Ironically, staying up late to do more work actually makes you less productive at said work. Lack of sleep causes difficulty concentrating, makes decision making harder, impairs judgment, decreases focus, and lowers creativity. Lack of sleep is also bad for your health and can lead to medical conditions including obesity, heart disease, and diabetes.
The key to getting up easier is more about how well and long you sleep.
Understanding your sleep cycle is the first step to being able to wake up properly. The sleep cycle is broken down into four stages. Stage one is the transition from waking to sleeping, where your drift in and out of sleep. At stage two, your breathing and heart rate begin to slow and is the lightest form of sleep. Stage three, or deep sleep, is the most essential and is where the body heals and repairs itself. The first episode of this stage lasts between 45 and 90 minutes and becomes shorter and shorter throughout the night. The final stage is REM sleep, or “rapid eye movement.” Alternatively to stage three. REM sleep periods become longer and longer throughout the night. REM is also the stage in which all of our dreams take place. Our brains become extremely active and our eyes move back and forth as noted by the name. Our heart rates and breathing become irregular while the body releases chemicals that paralyze us so we do not act out our dreams.
In theory, it’s simple: go to bed and wake up at the same time every day. In practice, not so much: life gets in the way and we stay up much later than we should. We need a system to help keep us on track, prioritizing sleep and the habits of routine.
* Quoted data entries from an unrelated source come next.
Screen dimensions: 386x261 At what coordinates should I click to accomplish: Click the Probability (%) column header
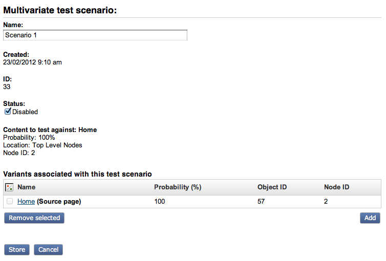[x=177, y=187]
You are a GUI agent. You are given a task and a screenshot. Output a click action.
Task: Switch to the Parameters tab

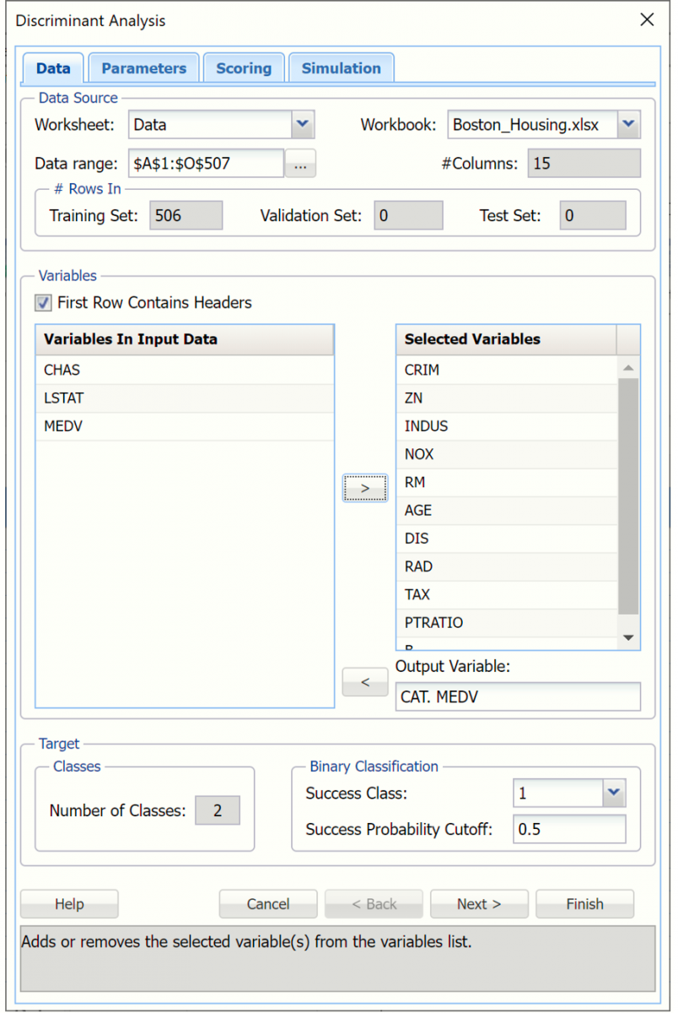143,68
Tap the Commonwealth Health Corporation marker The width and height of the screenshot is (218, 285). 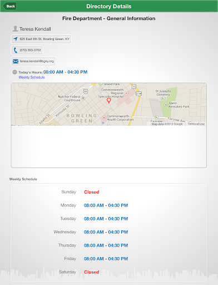(x=104, y=117)
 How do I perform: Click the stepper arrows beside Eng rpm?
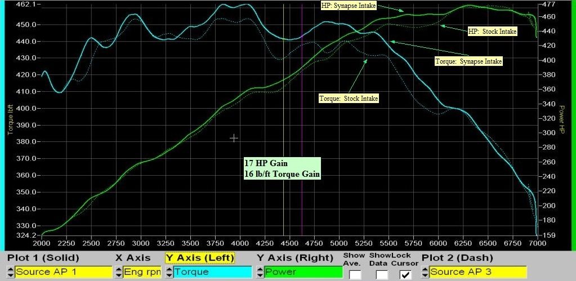click(x=118, y=272)
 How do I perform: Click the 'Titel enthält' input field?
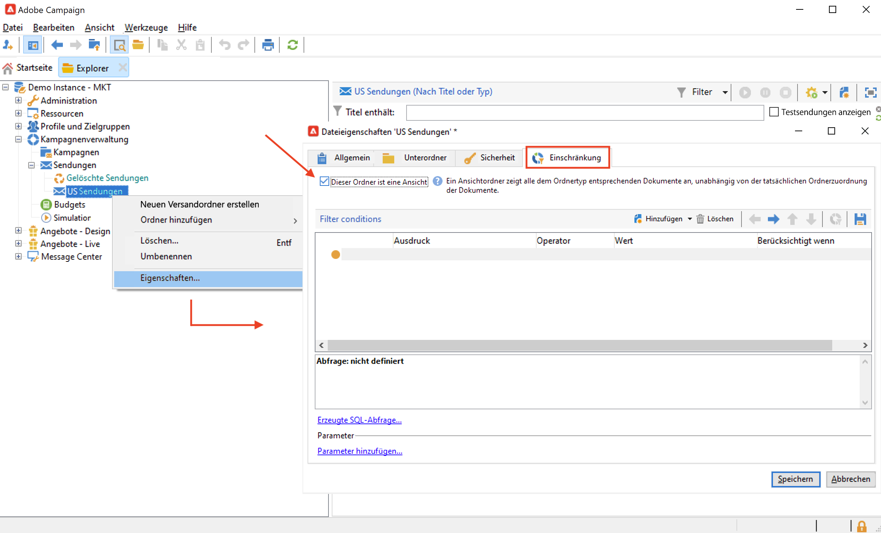[x=584, y=112]
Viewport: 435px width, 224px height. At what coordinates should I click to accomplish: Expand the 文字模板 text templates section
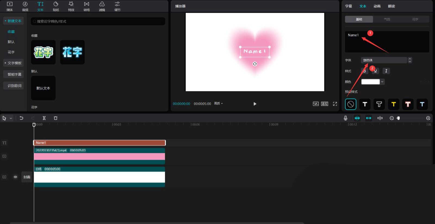click(13, 63)
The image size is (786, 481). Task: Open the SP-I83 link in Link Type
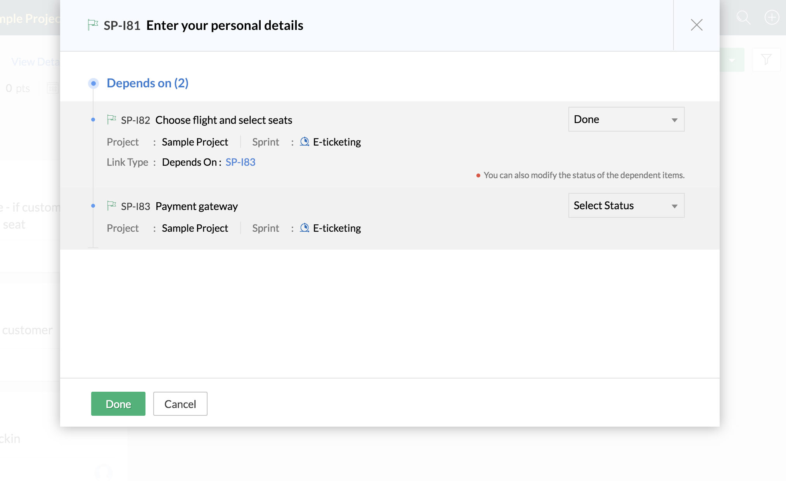click(x=240, y=162)
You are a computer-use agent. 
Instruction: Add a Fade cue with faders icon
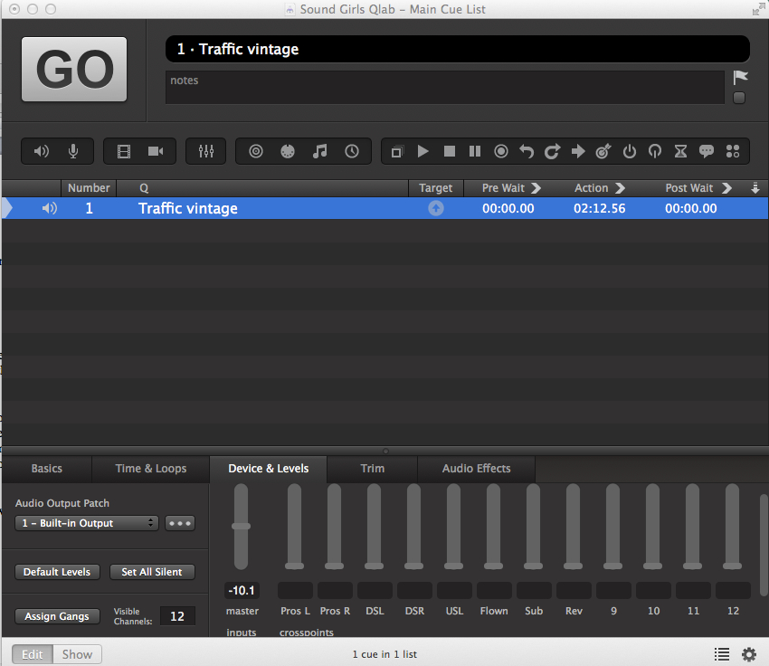[x=205, y=151]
Marco | 49 | Average 7 hours of sleep
Marco tends to sleep 6.5 hours on weeknights, but catches up on weekends with 8.3 hours of sleep. His job supports him, his husband, and their two kids. Time after work is spent with his family until the kids go to bed at 9, where he stays up an extra two hours watching TV and relaxing. He is usually groggy and tired in the morning, not waking up at the proper point in his sleep cycle.
Paula| 28 | Average 6.2 hours of sleep
Paula works from home as an independent graphic designer, typically working late into the night and on weekends. She lives in an apartment shared with two of her friends, so her she often does her work in her bedroom. Working and sleeping in the same space, in combination with a heavy workload, make it hard to discern when she should go to bed.
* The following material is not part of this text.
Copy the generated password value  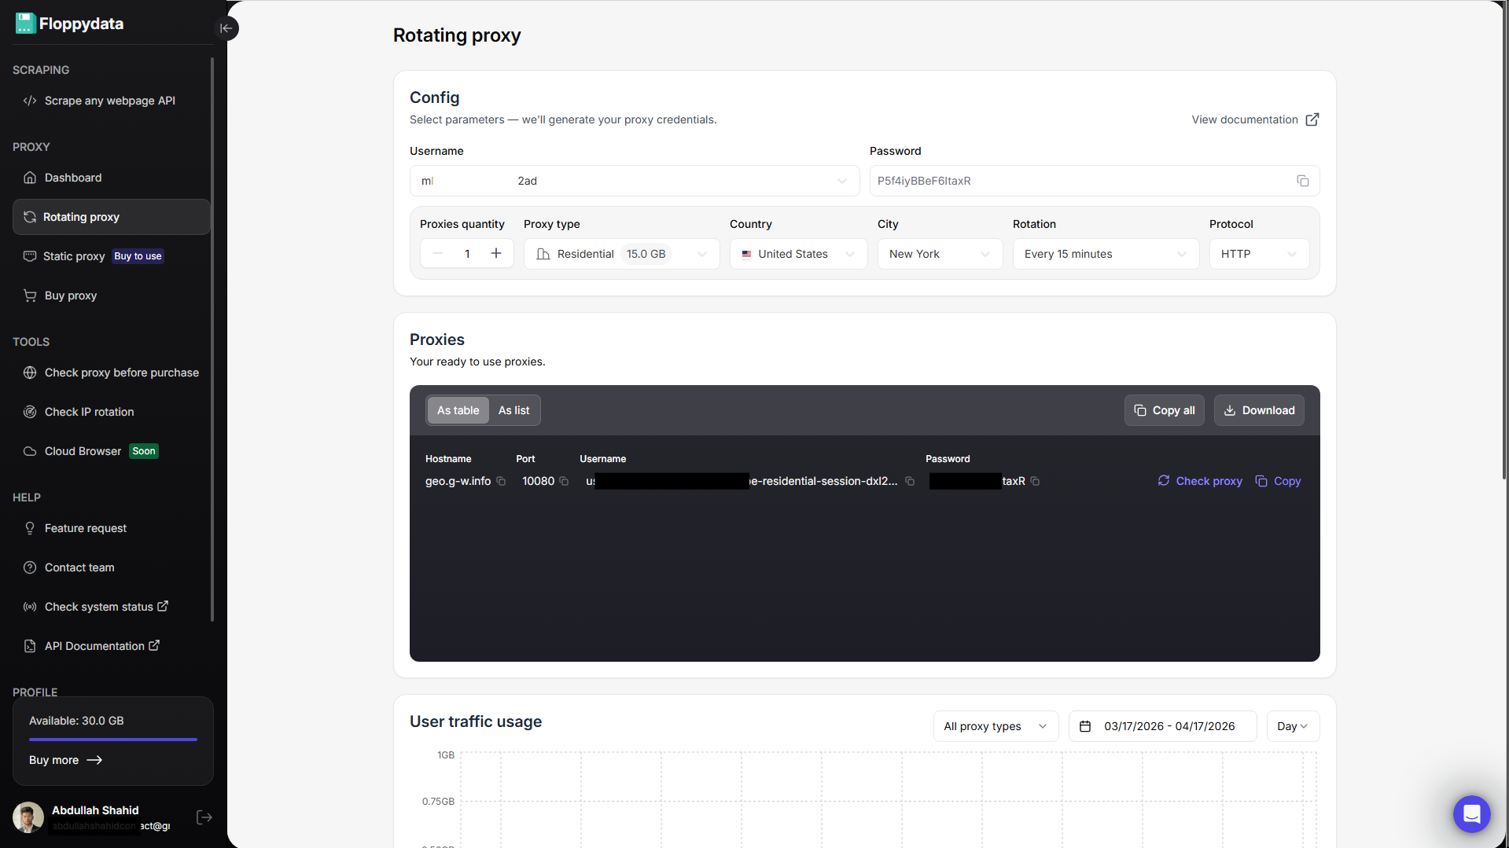[1302, 181]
01. Catches users phone to detach them from their electronics.
02. Puzzle alarm that cognitively wakes the user up.
03. Sleep cycle calculator to help you get a full nights rest.
04. Sleep habit builder to transition user from day to night.
How it works
User transitions between waking to sleep through the use of two objects: Good Night and Good Morning. Each device alarms when it is time to move between the two states. The act of removing the key and setting it in the other object both turns off the active alarm and sets the next one.
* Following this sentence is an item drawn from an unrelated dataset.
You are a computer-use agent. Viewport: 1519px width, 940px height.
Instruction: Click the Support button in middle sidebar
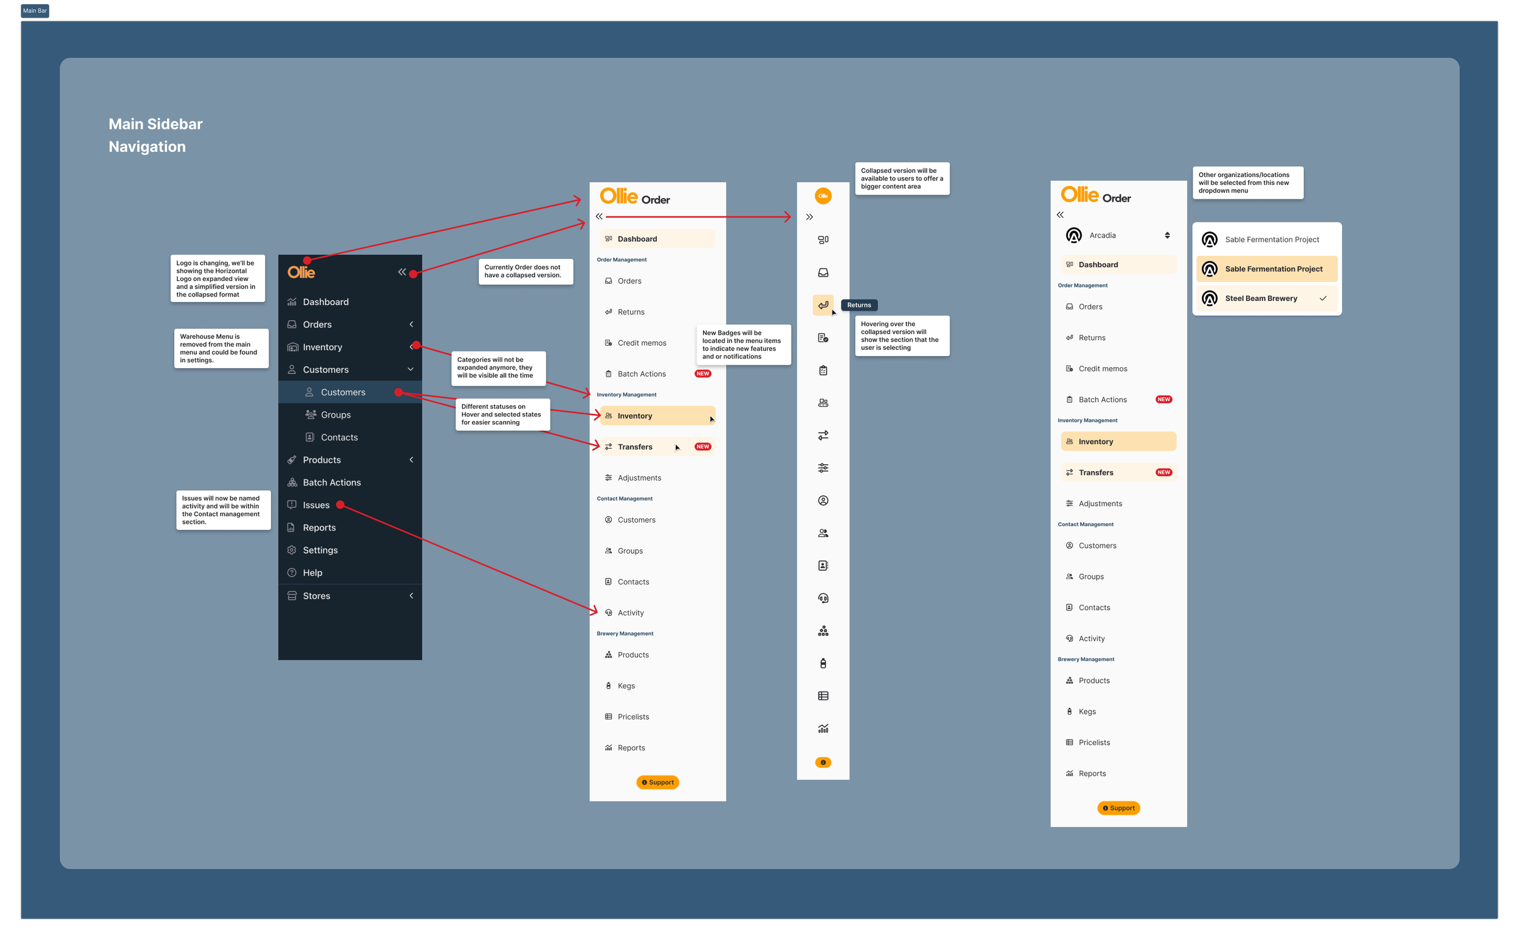[x=657, y=782]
In college, the mantra “I’ll sleep when I’m dead” wasn’t too far from the truth. Late nights in the studio mixed with class at 8 AM every day made sleep at the bottom of my list of priorities, and I know I was not the only one. I knew sleep was important, but I had no idea how important it was. This project has allowed me to be okay with getting my full 8 hours of sleep, and has made me view it as a necessity rather than just something that prevents me from working or from binging Netflix.